# [Dataset entries]
- - - - - - -

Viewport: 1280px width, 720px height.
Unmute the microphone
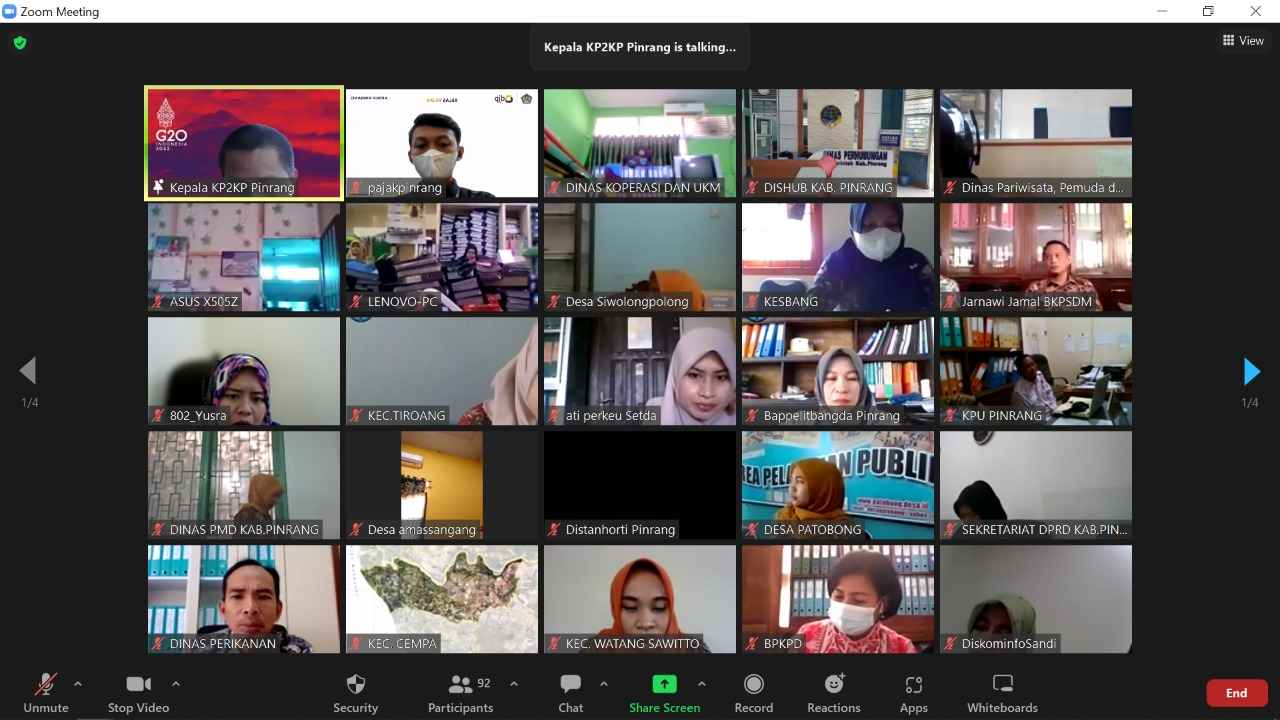[46, 693]
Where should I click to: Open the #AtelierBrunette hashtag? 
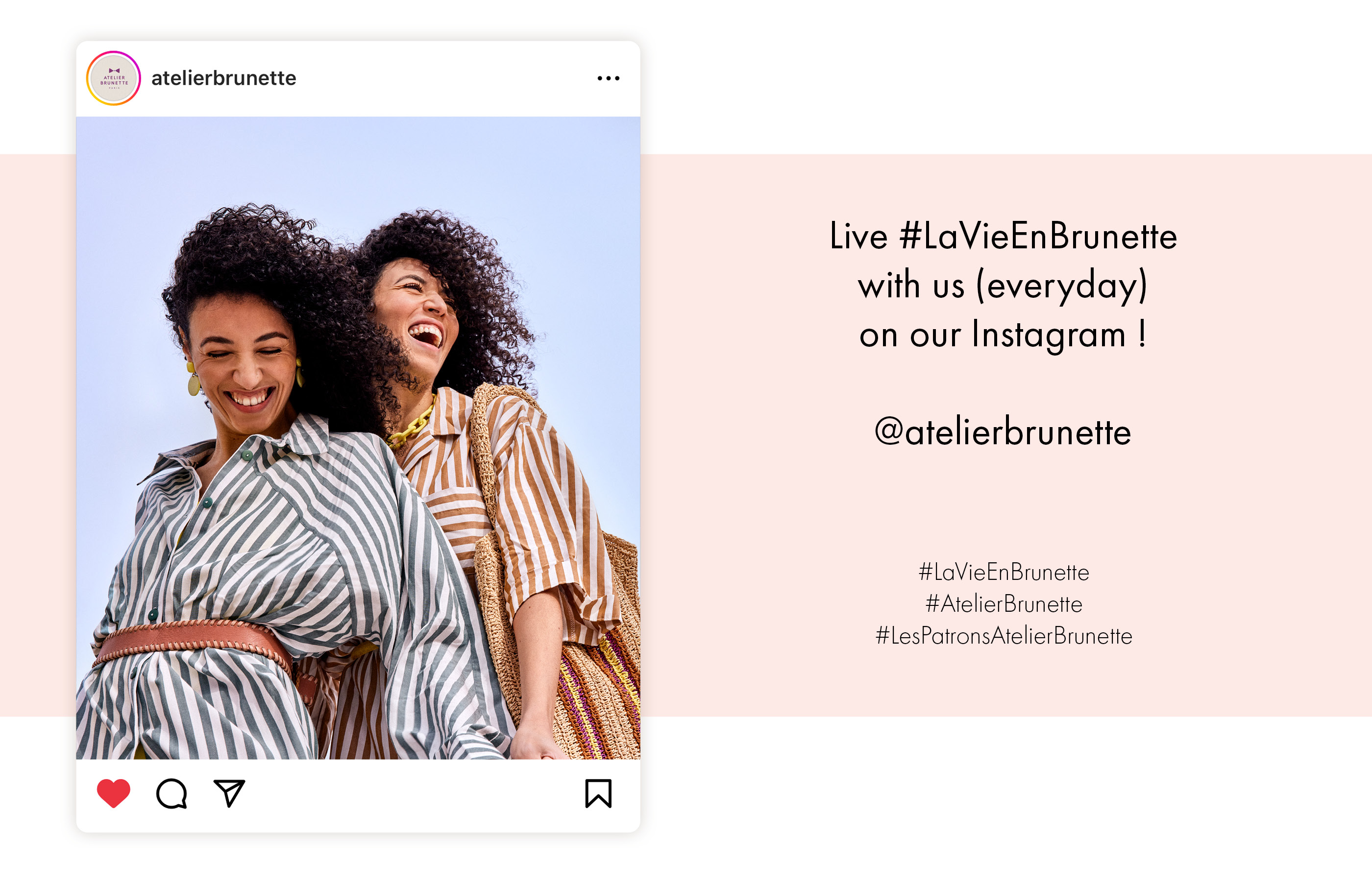tap(1004, 604)
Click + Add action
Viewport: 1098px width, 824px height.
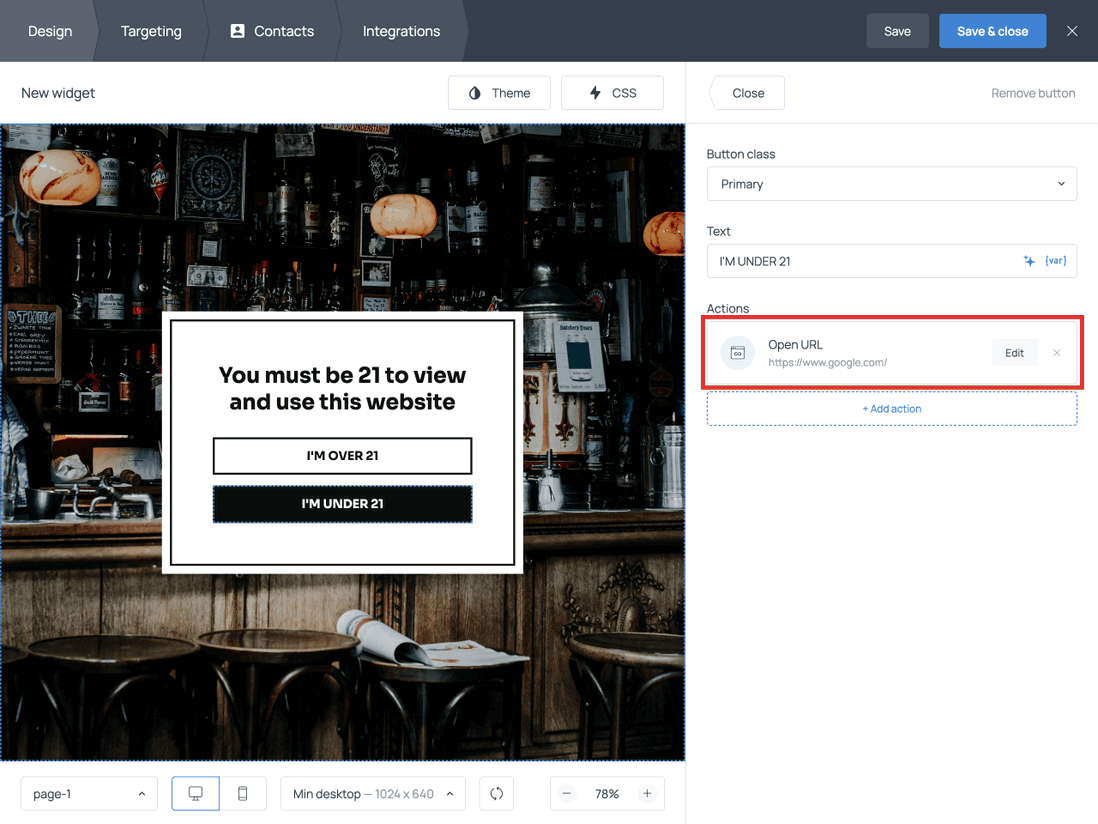click(891, 408)
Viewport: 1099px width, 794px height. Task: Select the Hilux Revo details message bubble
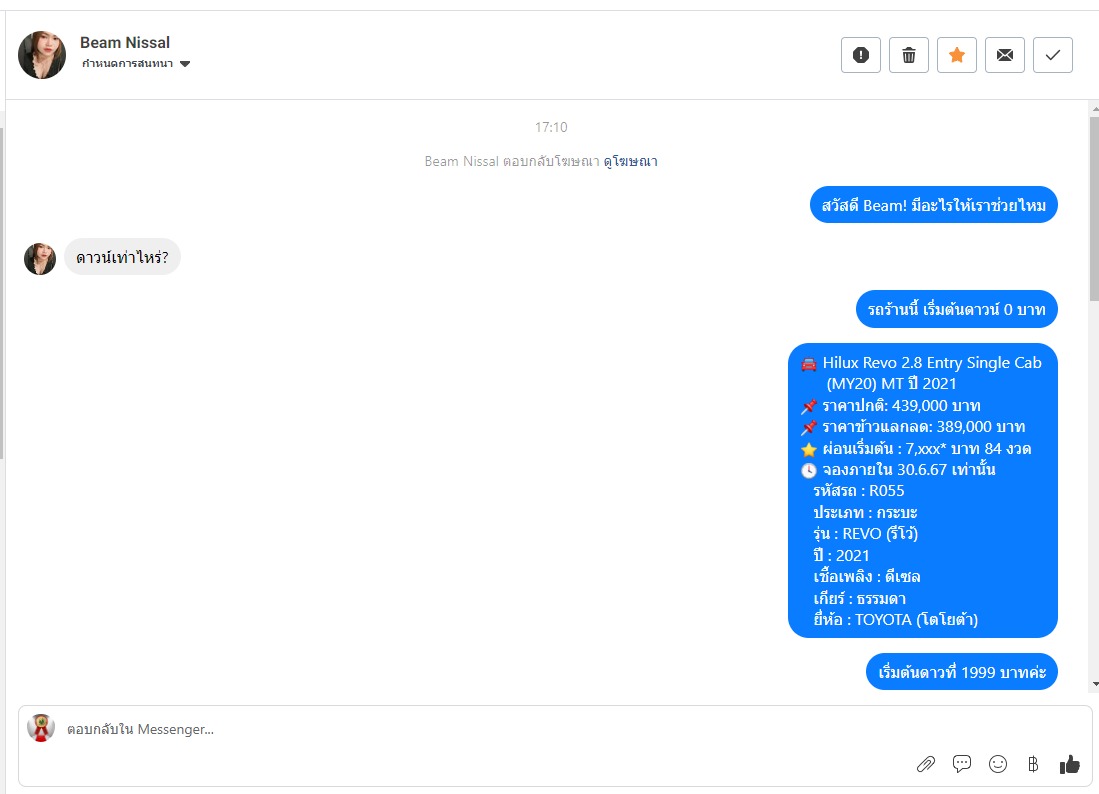[922, 491]
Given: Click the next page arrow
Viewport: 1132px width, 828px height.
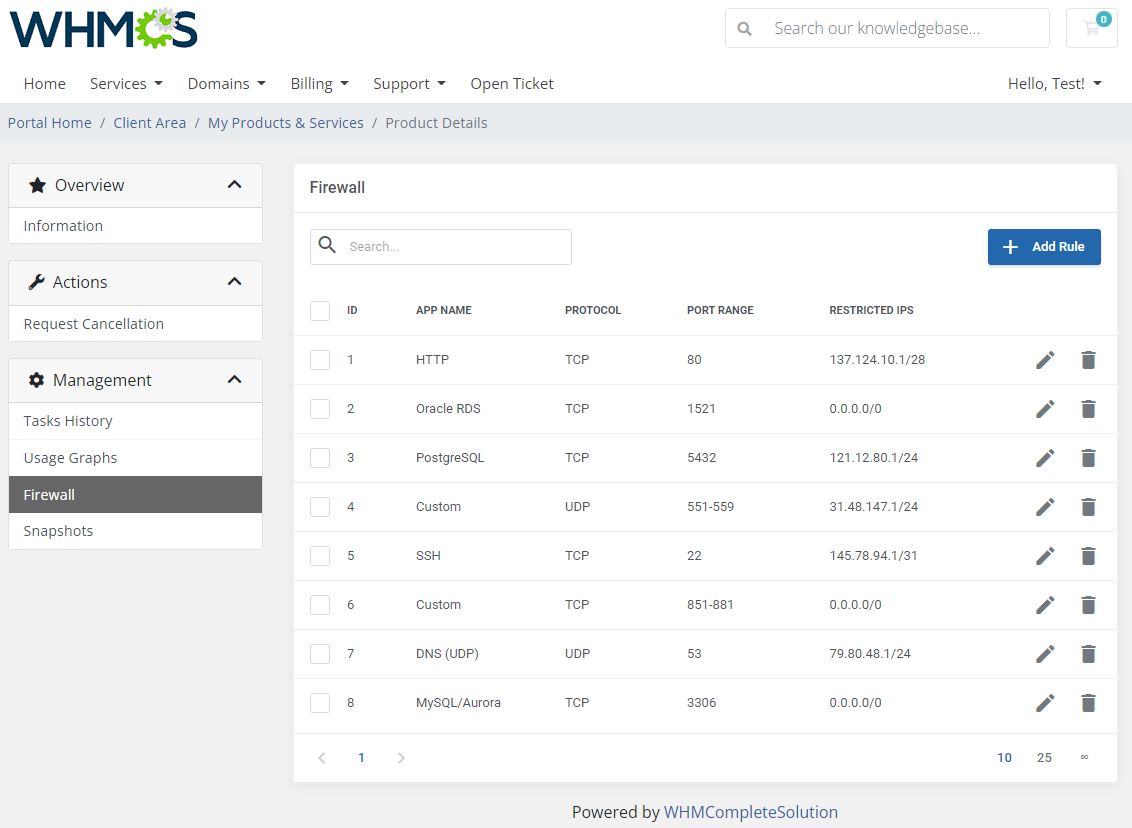Looking at the screenshot, I should pos(401,758).
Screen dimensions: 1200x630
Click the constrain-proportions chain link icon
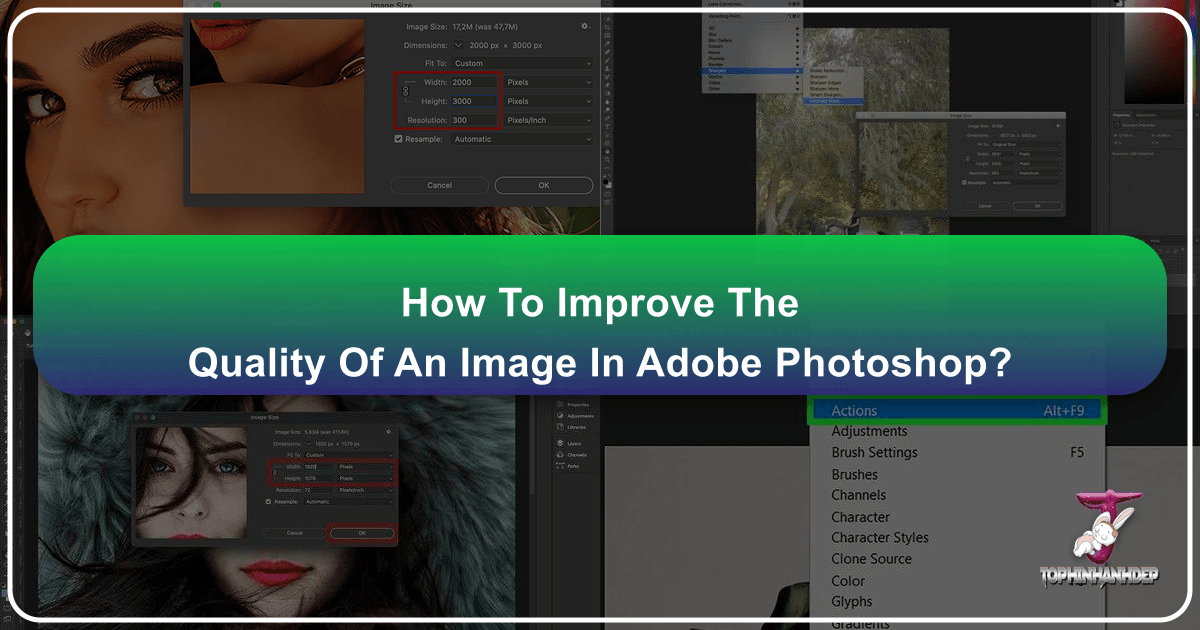(405, 91)
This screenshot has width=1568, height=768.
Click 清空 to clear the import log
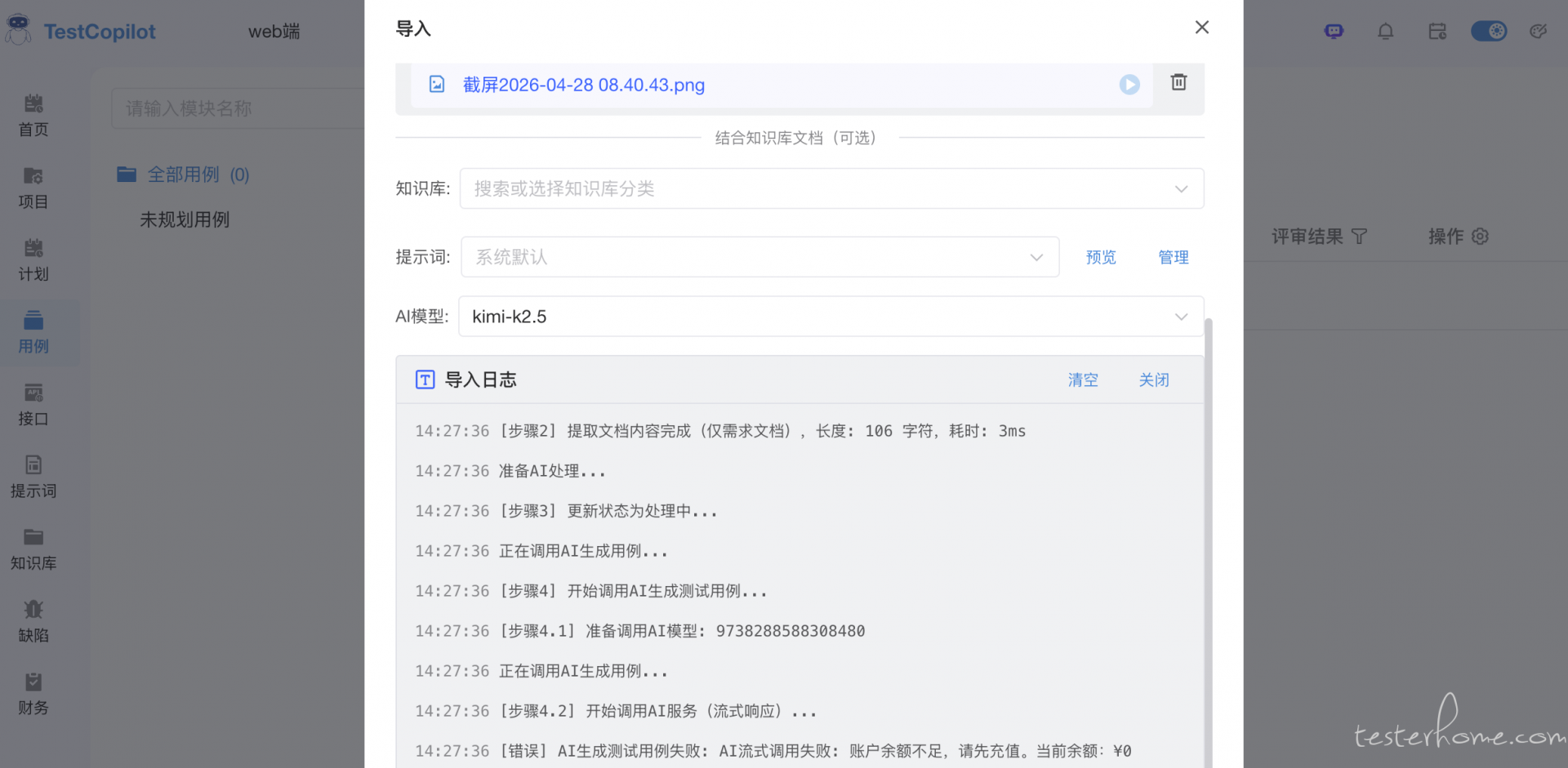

- - - - - - -

# [How to complete this task]
Beginning with the line that contains "Where should I" and ending with the final line of the entries, every line must be copied exactly; the pictures must not.

# [Answer below]
Where should I click to: Open the #AtelierBrunette hashtag? 
tap(1004, 604)
Click + Add action
Viewport: 1098px width, 824px height.
click(891, 408)
Viewport: 1099px width, 794px height. Task: Select the Hilux Revo details message bubble
[922, 491]
Given: Click the next page arrow
Viewport: 1132px width, 828px height.
Looking at the screenshot, I should pos(401,758).
Screen dimensions: 1200x630
Click the constrain-proportions chain link icon
(405, 91)
This screenshot has width=1568, height=768.
Click 清空 to clear the import log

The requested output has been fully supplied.